Sunday, March 2, 2008

Clinical Improvement is Life, too

This week in a couple of our hospital leadership meetings we took a close and very encouraging look at some new work aimed at reducing the leading cause of death in our (and most everyones') facilities, sepsis. Although strokes and heart attacks are more familiar, sepsis kills more people. Sepsis, which is really blood poisoning, is one way the body shuts down naturally, so it can't be eliminated. But some sepsis is unnecessary and, if detected early can be beaten back. Indeed, in just one of our hospitals (Methodist North) we are now seeing 5 fewer sepsis deaths per month because of a carefully coordinated set of tools and practices. That's a lot of birthdays over a year.
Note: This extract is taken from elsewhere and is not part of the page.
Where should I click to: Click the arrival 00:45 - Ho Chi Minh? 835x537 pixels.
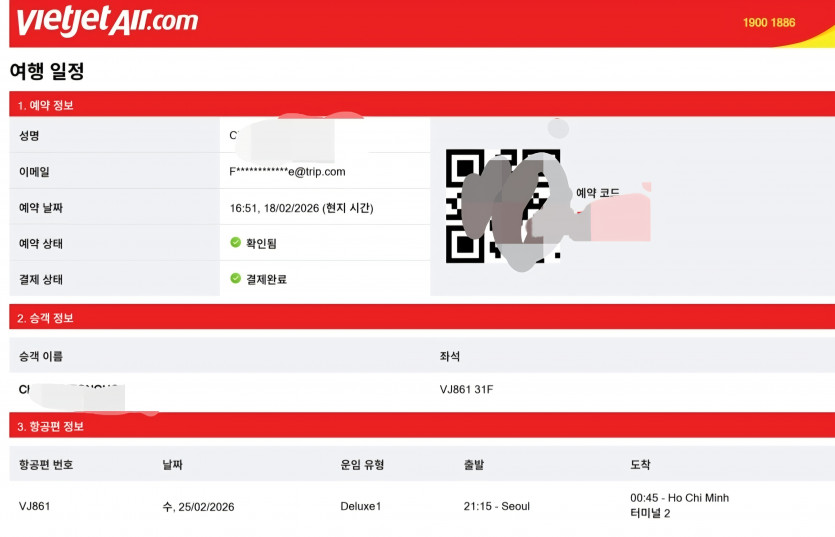click(x=680, y=498)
When this was presented to managment, the story was all about the technology, which is not inappropriate because the early detection that is the key is driven by the dramatically new potentials our brand new fully eletronic medical record system have given us. When the vital signs are entered into the system (more and more this is done via monitoring devices that are directly wired into the system), the system screens for the pattern of early sepsis. Those symptoms may not be apparent to a nurse just standing next to the patient, but when that pattern is recognized by the system an email and text page is sent to the physician and response team so they can go intervene right away.

What I see is wires, but more precisely, wires allowing the leading causes of life to flourish. The whole response is highly social--its a team. And any time there are two or three in some relationship to each other, there will be life going on. In this case, the new level of connectedness, illuminates dramatic new levels of agency possible for the team. When you hear the team report on this powerful innovation, the voices vibrate with coherence -- this kind of life giving work is what they have organized their life around since they entered school. This is why they come to work and the source of their creative passion. It is the reason Dr. Joe Kettracide went into the odd and arcane stream of work known as medical information management. He's a physician who helped invent the technology of the electronic medical record and came to Methodist because he wanted to see one health system actually fulfill its promise. Those five birthdays a month ring every coherence bell in his body. But so it does for the nurses, the managers who figured out how to build the business case, the tech guy who plugged the computers together.

The word blessing pops up in this kind of conversation as something experienced not just by the patient, but by everyone involved. The successful innovation brings everyone into a living relationship in which they experience more life and deeper life.

The connection feeds the agency which resonates deeply with the coherence among the care team which creates a powerful sense of blessing. The result is a lot more life than we had going on. The new energy in the room was palpable. We were all more alive and capable of participating in more stuff like this. We found ourselves with more hope --riskable expectation-- that we had before. Methodist risked $100 million so far on these electronic tools, so that is not a small thing to think about.

Life was at work in this process, which can even flow across the wires, beepers, stainless steel and odd language of a hospital.